I remember the girl's name—Yesenia. One of the boys was smaller than the other, but his name escapes me. The other was bigger in both height and weight. He barely acknowledged his real name, preferring instead to be called by the name tag he always wore: "Goku."
The year itself had been good in many ways. But if I had made one mistake, it was being too innocent.
Yesenia had secretly been in love with me. We spent a lot of time together—drawing, talking, laughing. And I never saw the signs. I had been too lost in the joy of having a real friend to recognize the feelings she had for me.
We often drew together, usually about Minecraft, sketching out minigames or coming up with new ideas in our notebooks. She would even show me drawings she had made of me—always comparing me to Springtrap. She told me I was him, that I was like him.
At the time, I had no idea what she meant. I didn't know Minecraft. I didn't know Five Nights at Freddy's. They were just words to me.

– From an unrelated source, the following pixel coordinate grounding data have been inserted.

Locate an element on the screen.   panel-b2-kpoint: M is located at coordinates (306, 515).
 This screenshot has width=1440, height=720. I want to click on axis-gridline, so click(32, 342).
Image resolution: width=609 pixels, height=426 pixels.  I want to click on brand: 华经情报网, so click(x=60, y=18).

But in the end, that connection—what she saw in me—ran deeper than I ever could have imagined. Deeper than I understood. Until it was too late.

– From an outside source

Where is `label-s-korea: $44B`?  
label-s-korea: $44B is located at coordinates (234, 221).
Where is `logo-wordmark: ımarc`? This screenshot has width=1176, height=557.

As the months passed and summer arrived, a few kids were transferred to other centers. One girl left, but another boy—him—stayed behind.
And everything changed.
He turned my days into hell, tormenting me in every way he could. The constant annoyance, the deliberate cruelty—it was endless. But even that paled in comparison to what he did one particular day.
The day we went to a private pool.
At first, everything was normal. Some kids played in the water, others relaxed. It was peaceful.
And then, without warning, he grabbed me.
He started drowning me.
I don't know how long it lasted. Every second stretched into eternity, each one worse than the last. Panic turned into suffocation. My limbs thrashed, but his grip was unrelenting.
And then—
I drowned.
The pain was gone in an instant. Everything fell silent.
But I was still there.
Something burned inside me—a fire deep in my chest, spreading, consuming, roaring to life in a way I had never felt before. It wasn't pain. It was something else. Something more. It grew stronger by the second, refusing to fade.
And then—
I moved.
I forced his arm away, pushed myself upward, and swam. My eyes were open, unblinking, cutting through the water as I surged toward the surface.
I survived.
But he?
He faced no punishment. No consequences.
As far as I know, he got away with everything.